With regard to the search strategy for the inclusion of relevant publications, a limitation to a total of 3 databases (PubMed, EMBASE, CINAHL) was compromised for resource reasons. It is possible that further publications could have been found in other databases that would have met the inclusion criteria. However, the most relevant databases for the topic were selected and, in addition, a comprehensive source search was carried out to keep this limitation as low as possible.
Conclusion
The findings of this SR are in line with the “Luxembourg declaration on WHP in the European union”.17 Specifically, this refers to the inclusion of a participatory approach, awareness of the relevance of health promotion structures in organizations, WHP development through a structured project management process, and the integration of both individually oriented and environmentally orientated measures from different areas ( = participatory approach and multimodal structure). The results of the SR and the expert interviews were synthesized into an overview of relevant key conditions for the development and implementation of a sustainable multimodal WHP program (Table 5) in long-term care facilities. The following key points were considered and differentiated: Structural preconditions, attitude/atmosphere, workplace culture. In particular, the willingness and commitment of the management was highlighted as a key factor for sustainable success of a WHP program. That includes for example a high motivation, commitment and openness towards the development and implementation of WHP within the facility, and a general willingness to commit time and resources to help develop and implement the program (see in detail Table 5). The overall results reveal that approaches from the spectrum of CIM occur in all included interventions. However, none of the publications refers explicitly to the CIM discourse, which is stated as highly relevant in WHP also by interviewed experts. The potential of a multimodal WHP program that makes exclusive use of CIM strategies has not yet been investigated for the setting. This should be subject to further research and implementation practice. Furthermore, the challenge of the appropriate evaluation of complex interventions, such as multimodal WHP programs are, is evident. A multi-method approach is therefore recommended as the standard for further research in this area. Finally, we would like to encourage future empirical studies on multimodal, CIM-based WHP programs to adopt and compare cross-cultural and international perspectives.
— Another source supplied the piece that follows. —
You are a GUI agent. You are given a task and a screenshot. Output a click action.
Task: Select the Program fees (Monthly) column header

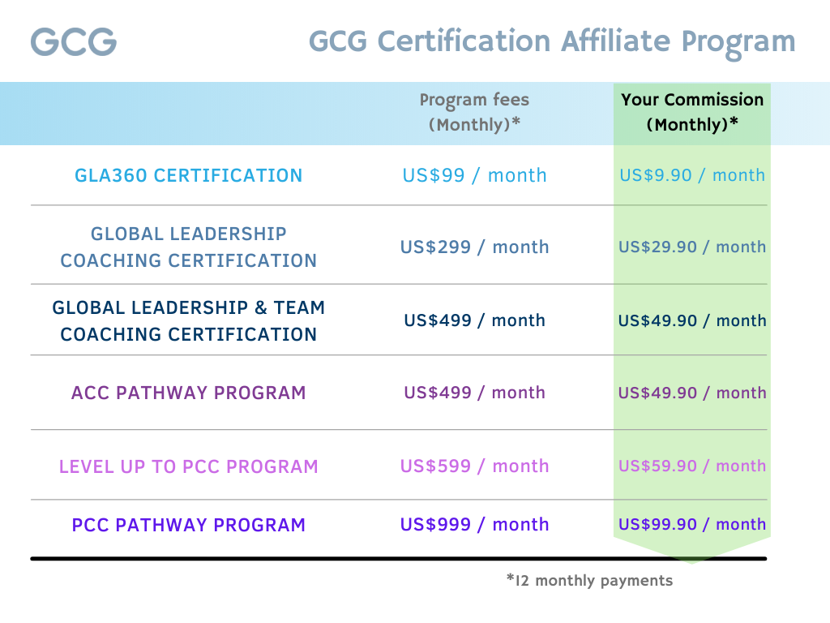click(474, 112)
This could significantly expand the knowledge in this relevant area of interest.
Acknowledgements
We would like to warmly thank the interviewed experts for their valuable support of our SR.
Ethical Approval
The empirical part of the SR was approved by the ethical committee of Charité – Universitätsmedizin Berlin (EA2_204_22, 10/01/2023).
Endnotes
[1] The time restriction is based on the intensified discussion about the relevance of WHP after the endorsement of the Global Plan of Action on Workers Health (GPA) by the WHO.